Até agora, os resultados são animadores, assegurou Basso. O pesquisador espera poder dar o grande salto em breve, aumentando a extensão de cultivo sobre a qual se aplica a técnica. Os testes foram feitos em pequenas plantações de soja não transgênica de Barraca Erro, e a empresa está interessada em ampliar a experiência.
Ainda assim, há desafios adiante. Os controladores biológicos são mais caros que os agrotóxicos, e requerem maior trabalho e dedicação por parte do produtor. Basso afirma que o diferencial de uma produção de menos impacto ambiental será reconhecido pelos mercados, que aceitarão pagar mais pela soja produzida com esse método.
Do campo ao navio
Uruguai e China têm rodadas anuais de negociação bilateral. Nelas, os dois países discutem e iniciam procesos de habilitação para comercializar produtos.
Nesse marco, o Uruguai solicitou em 2018 os requisitos para vender a soja não transgênica à China. A resposta desatou um trabalho que está em curso. A China pediu garantias para assegurar a pureza da soja não transgênica — ou seja, uma demonstração de que não há contaminação com a soja transgênica.
Montes projeta a rastreabilidade da soja “da semente ao navio” como um elemento chave na demonstração de qualidade do produto. O Uruguai já havia ralizado algo semelhante para a carne, com um sistema de rastreabilidade que vai das vacas no campo até o prato.

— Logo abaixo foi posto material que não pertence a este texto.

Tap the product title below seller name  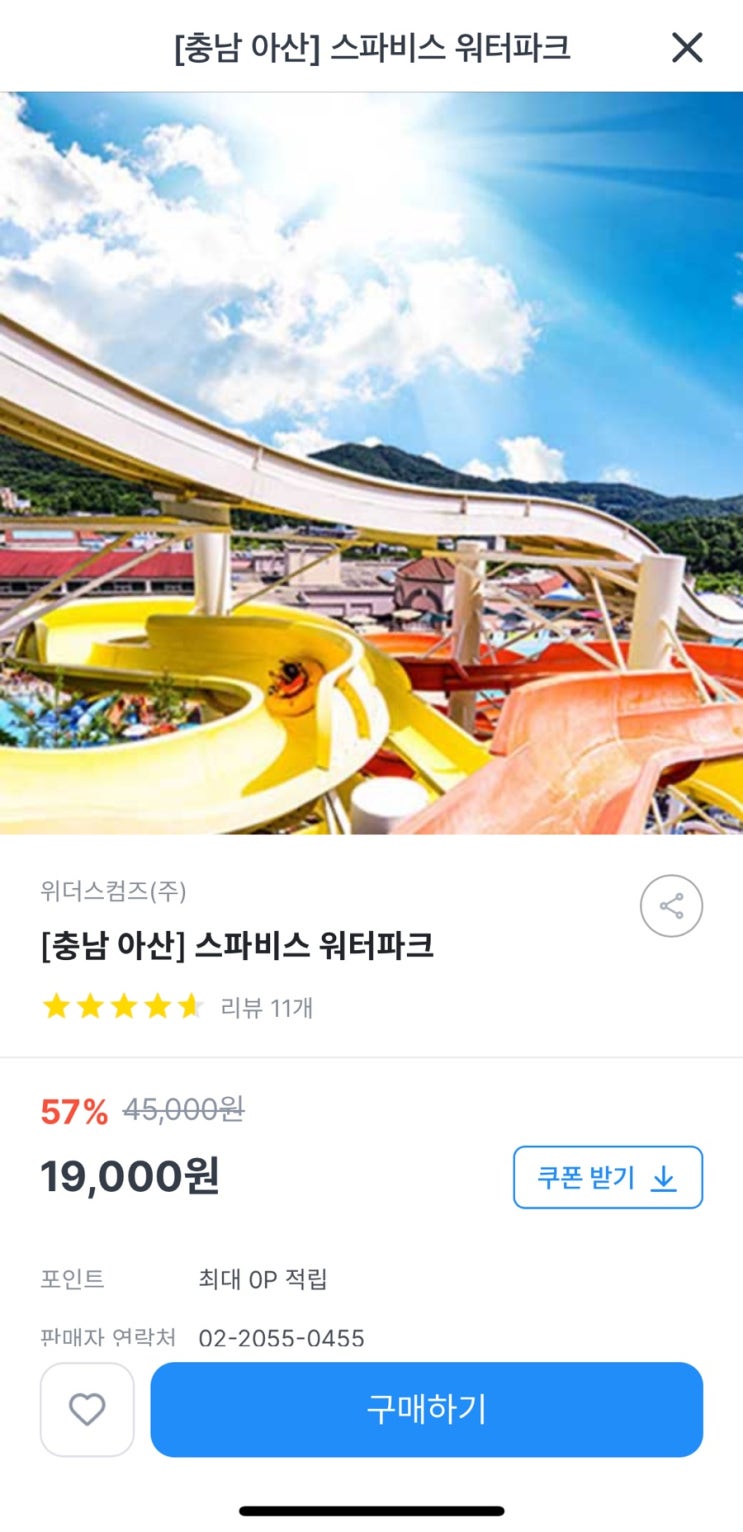[x=237, y=945]
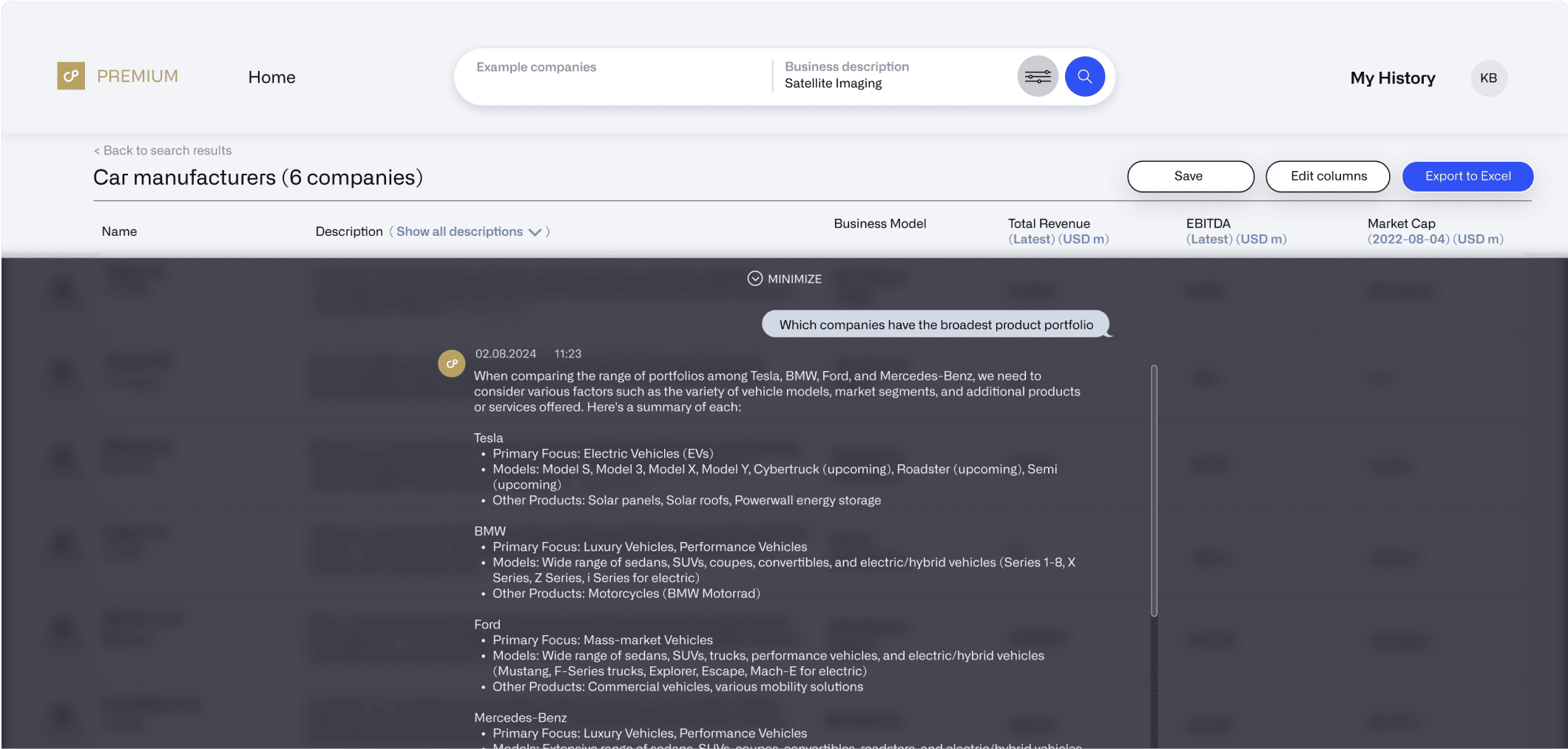Open the search filters slider icon
This screenshot has width=1568, height=749.
pyautogui.click(x=1038, y=76)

“Estamos desenvolvendo o mesmo processo para a soja. Nesse marco pode estar a soja não transgênica. Para lançá-la ao mundo e competir no mercado de soja de consumo humano, temos que dar garantias”, afirma Montes.

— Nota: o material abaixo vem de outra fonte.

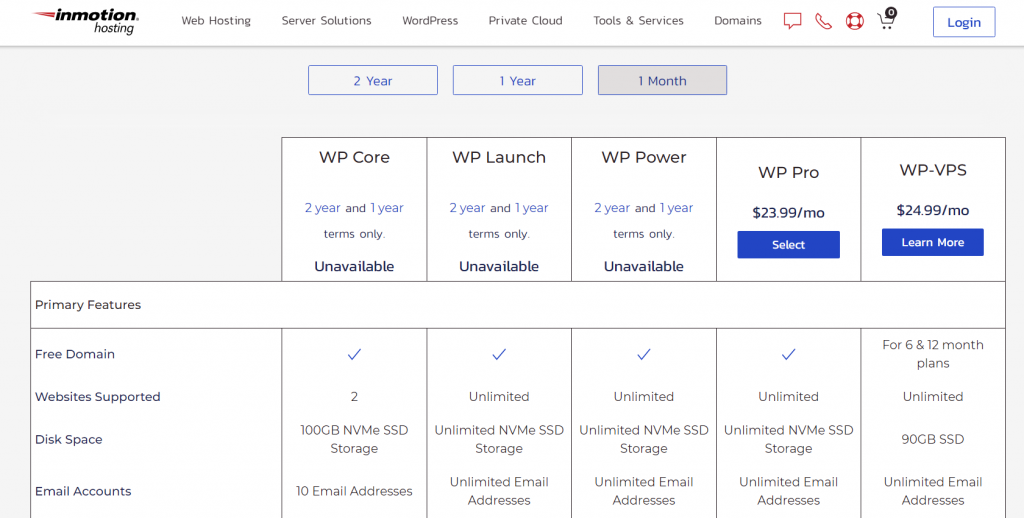Click the InMotion Hosting logo

86,21
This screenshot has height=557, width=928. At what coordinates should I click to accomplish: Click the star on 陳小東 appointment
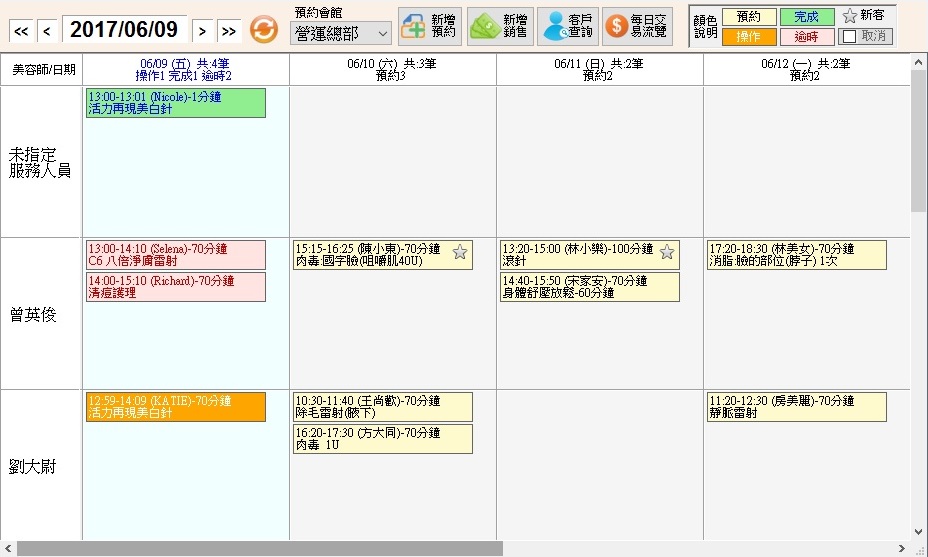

Para a China, o papel do governo uruguaio é crucial. Para o país asiático, o responsável pelo produto é o governo. É “o que respalda” a produção, explica Benech. É por isso que o ministério está trabalhando junto aos produtores de soja não transgênica para avaliar os protocolos e exigências associadas à exportação para a China.
Empresários interessados
No setor empresarial, a soja não transgênica começa a ganhar terreno com a crescente demanda de mercados como a China e a Europa. Até agora, apenas 11.000 hectares correspondem a soja não transgênica, um número recorde que a empresa responsável, Barraca Erro, espera superar a cada ano à medida que o consumo da soja não transgênica aumente. A Erro é um dos principais produtores de soja do país, e o único que planta soja não transgênica em nível comercial.

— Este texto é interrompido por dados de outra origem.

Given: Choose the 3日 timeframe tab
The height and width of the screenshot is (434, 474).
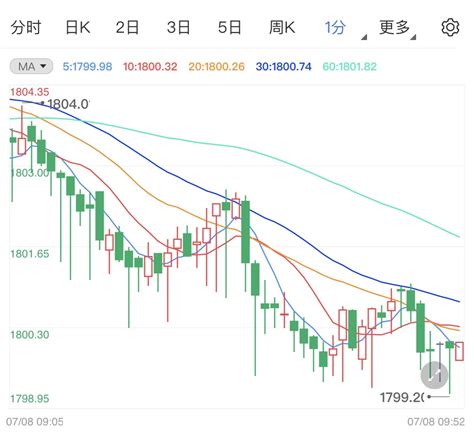Looking at the screenshot, I should [x=178, y=28].
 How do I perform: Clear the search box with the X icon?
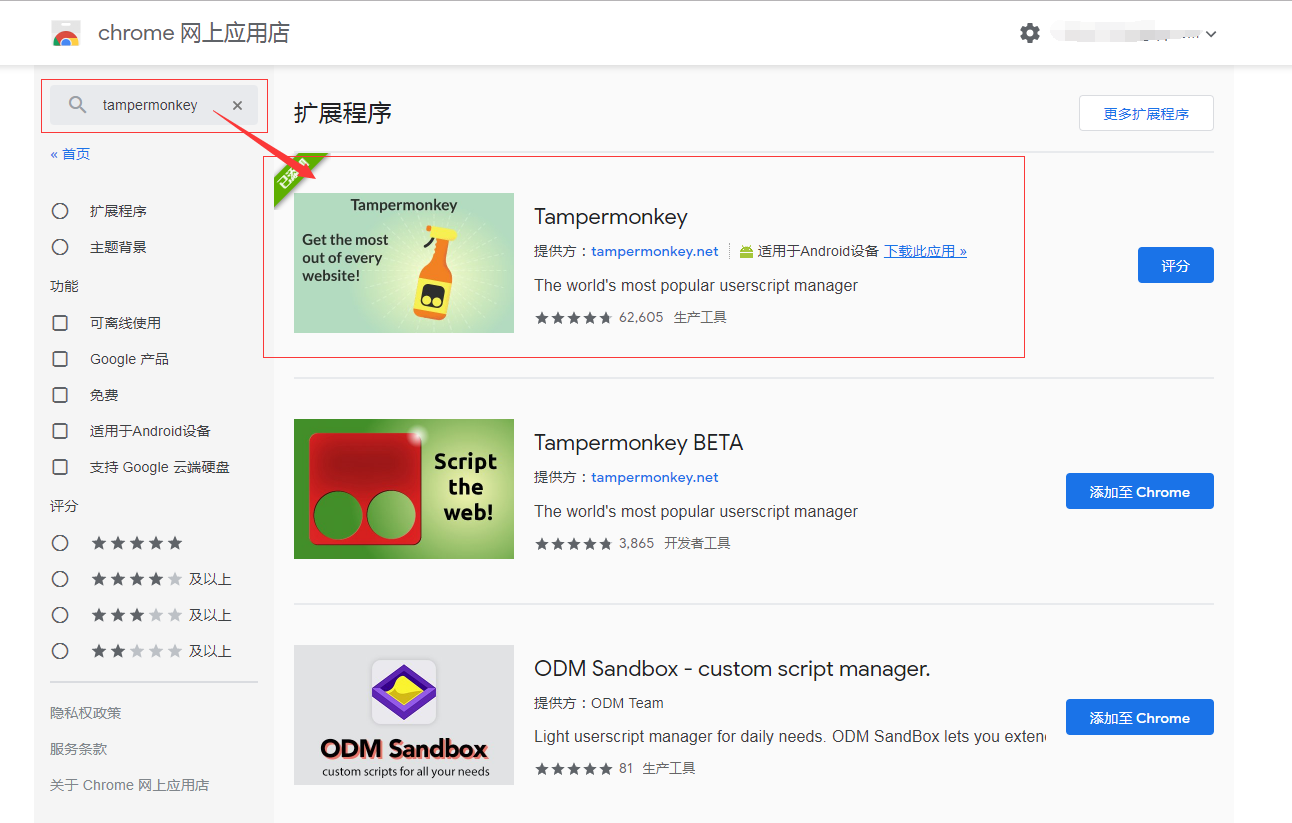tap(237, 104)
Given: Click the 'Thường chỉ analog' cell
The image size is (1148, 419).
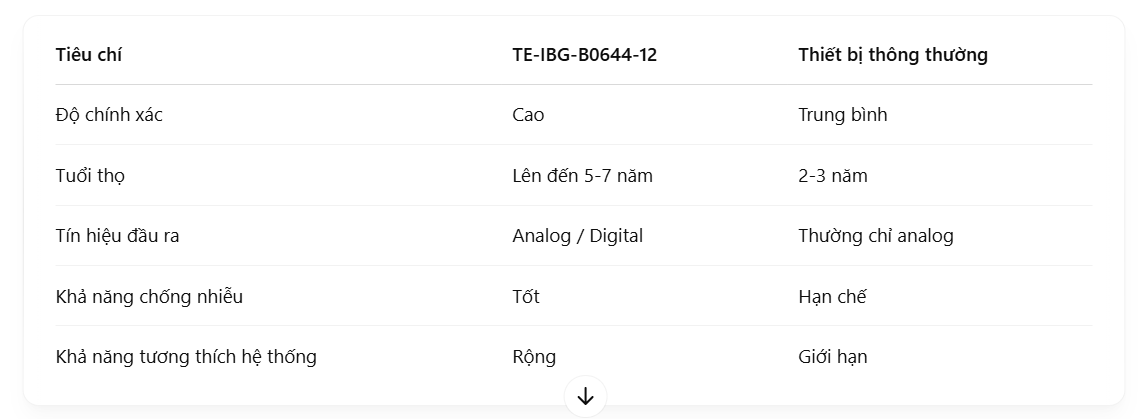Looking at the screenshot, I should click(876, 236).
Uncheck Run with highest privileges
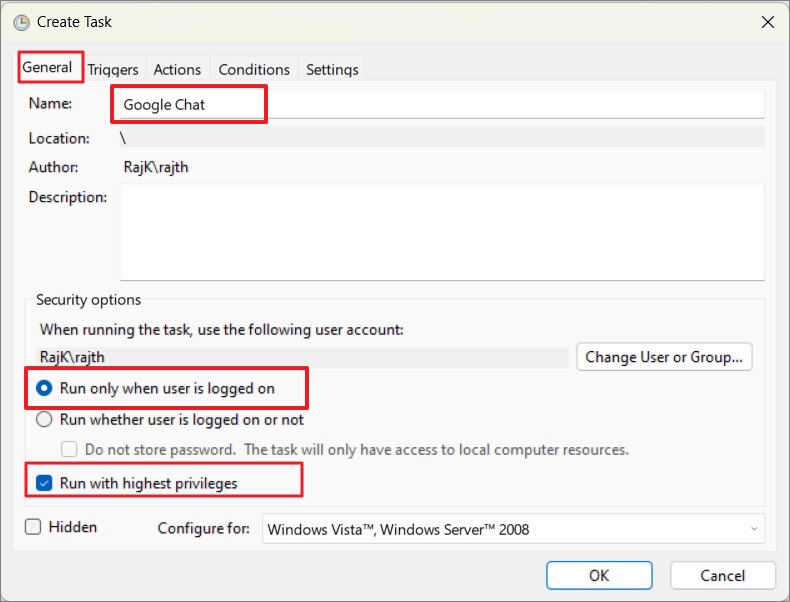 pyautogui.click(x=44, y=483)

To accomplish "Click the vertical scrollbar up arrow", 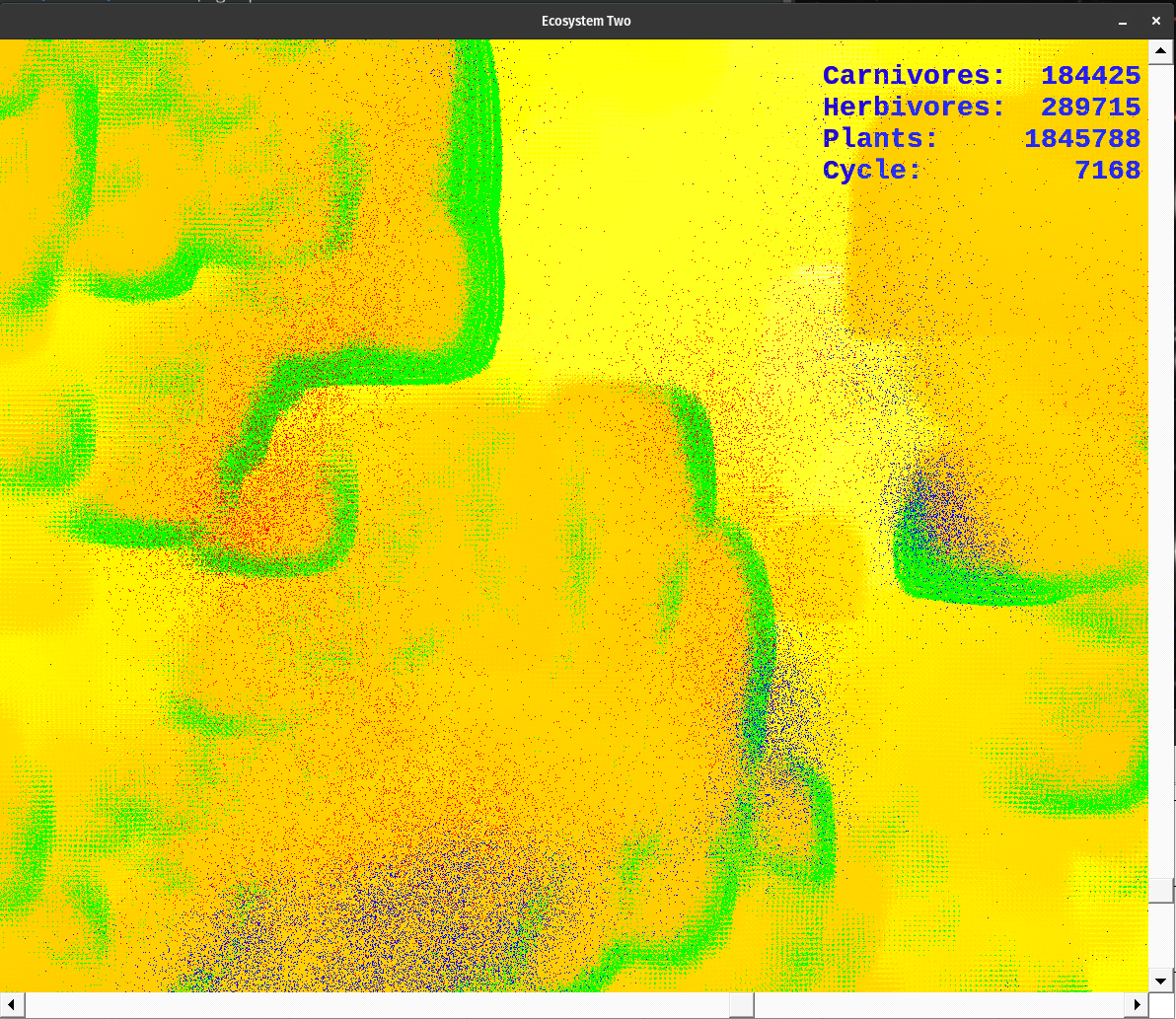I will pyautogui.click(x=1160, y=50).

Diego Meikle, gerente de projeto da Erro, defende que a produção de soja não transgênica deverá encher um navio inteiro com destino à Europa. Até agora, essa soja era exportada em contêiners com destino aos Estados Unidos. A China, contudo, é um mercado muito interessante, reconhece Meikle.
Para lançá-la ao mundo e competir no mercado de soja de consumo humano, temos que dar garantias
É como pensa também Germán Brememann, gerente comercial da Erro, que vê a china como um o player “mais importante” do mercado mundial.
A empresa acrescenta que uma das vantagens comparativas por parte do Uruguai é a “pureza” e “rastreabilidade” da soja, já que é possível certificar que o grão é 100% não transgênico. Isso confere ao produto um “valor agregado” que deve ser valorizado na comercialização.
Passo a passo
O INIA começou a trabalhar em 2017 com variedades de soja não transgênicas que vieram da China dentro do Programa de Melhoramento da Soja. O instituto avalia os níveis de proteína e óleo para desenvolver uma soja atrativa para o mercado.
O INIA do Uruguai e a Academia de Ciências Agrícolas da China estão “avançando passo a passo” rumo a um acordo de cooperação científica, afirma Ceretta. Trata-se de uma colaboração científica para o melhoramento genético da soja.
O Programa de Melhoramento da Soja do INIA busca atingir maior produtividade, maior rendimento por hectar e estabilidade dos rendimentos. Nesse cenário, desenvolvem soja não transgênica, ou seja, grãos não geneticamente modificados.
“A aproximação com a China vem reforçar nosso objetivo: o melhoramento genético, uma aposta de longo prazo. Desde o início dos cruzamentos de variedades de soja até chegar a uma variedade comerciável, são oito ou 10 anos”, explica Ceretta.